▸ **YOUR OBJECTIVE**
Please reproduce the listing starting at the line that contains "At what (x,y)" and ending at the line that contains "Looking at the", switching "coordinate pair" to "point" and changing nothing else. Return only those lines.

▸ **RECORDS SUPPLIED**
------------------------------------------------------------------------

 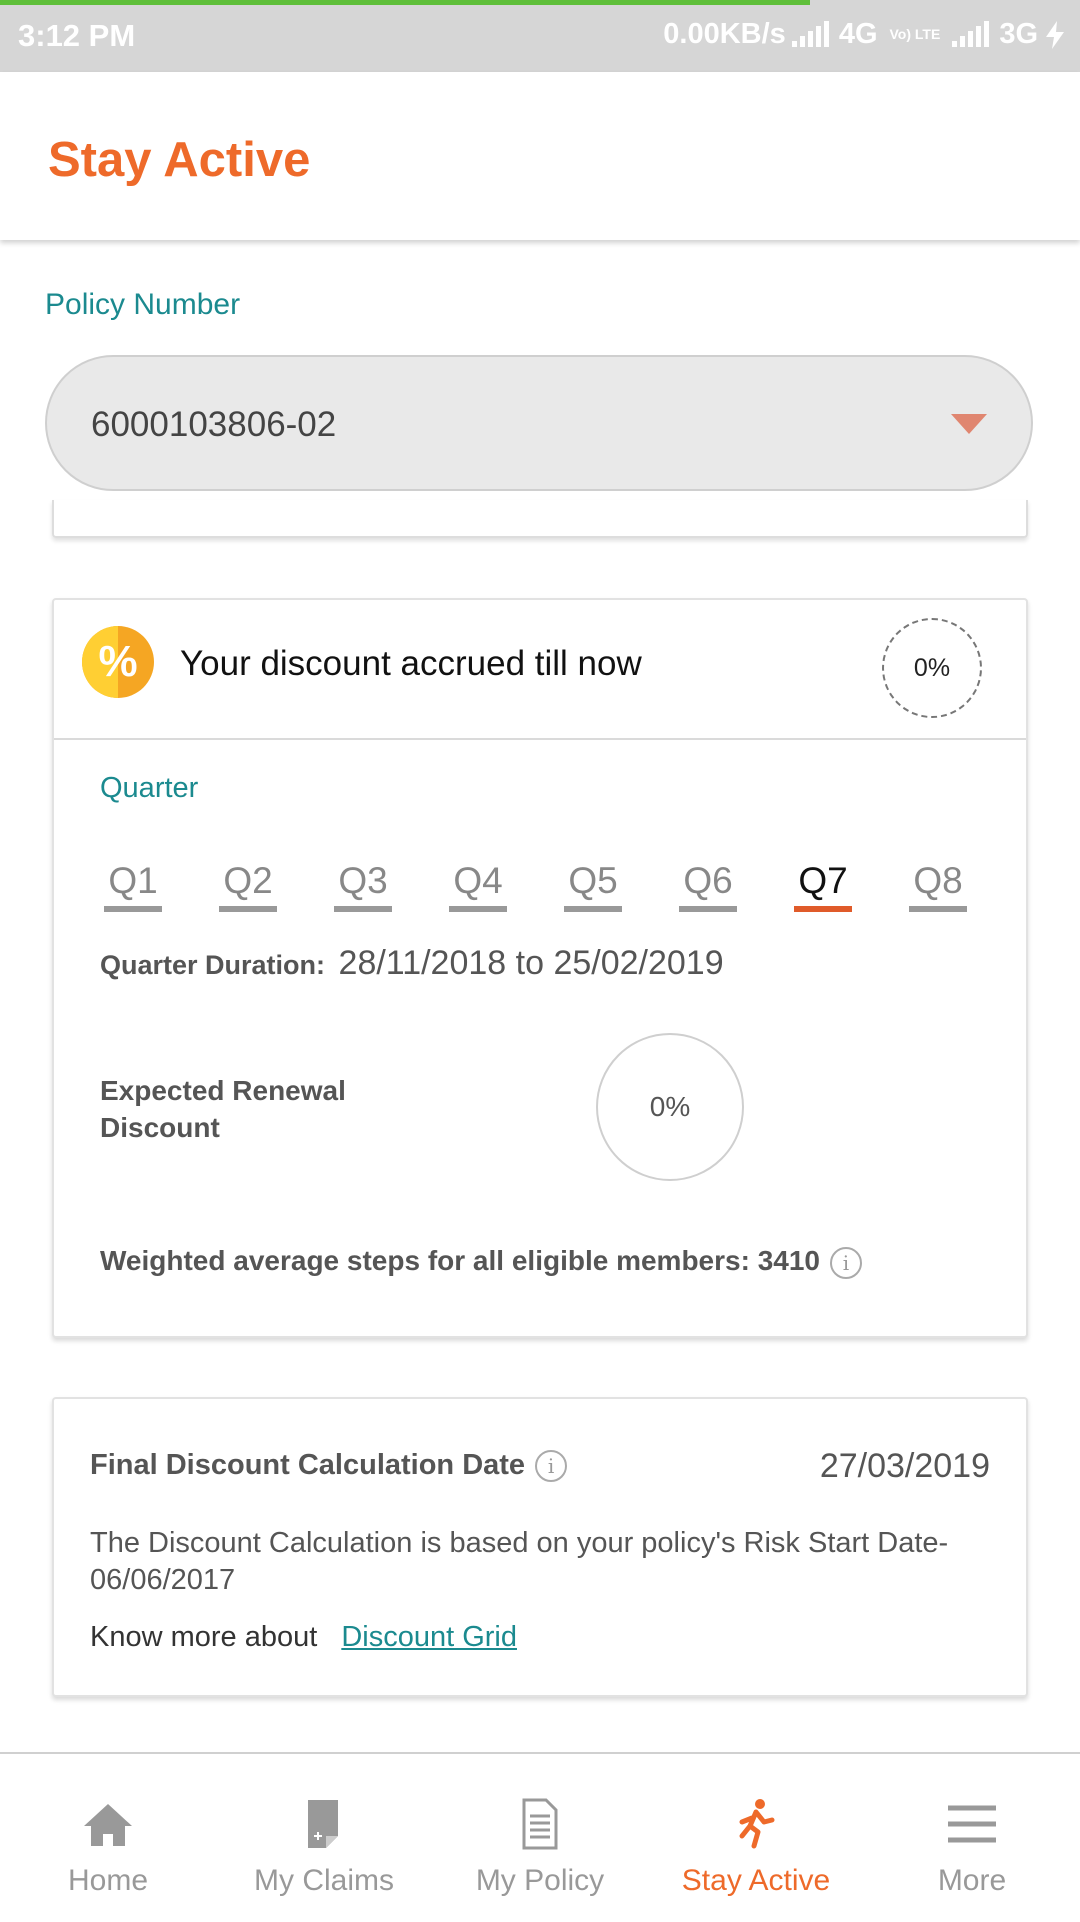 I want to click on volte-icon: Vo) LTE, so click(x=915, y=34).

------------------------------------------------------------------------

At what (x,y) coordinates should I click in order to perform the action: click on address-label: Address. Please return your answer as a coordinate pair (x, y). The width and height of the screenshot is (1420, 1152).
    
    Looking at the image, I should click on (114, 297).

------------------------------------------------------------------------

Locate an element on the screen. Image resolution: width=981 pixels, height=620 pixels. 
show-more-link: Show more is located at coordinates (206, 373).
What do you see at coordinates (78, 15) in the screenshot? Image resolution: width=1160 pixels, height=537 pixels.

------------------------------------------------------------------------

▸ **SOLUTION TO THE PROBLEM**
At what (x,y) coordinates should I click in order to perform the action: click on address-label: Address. Please return your answer as a point (x, y). The width and height of the screenshot is (1420, 1152).
    
    Looking at the image, I should click on (114, 297).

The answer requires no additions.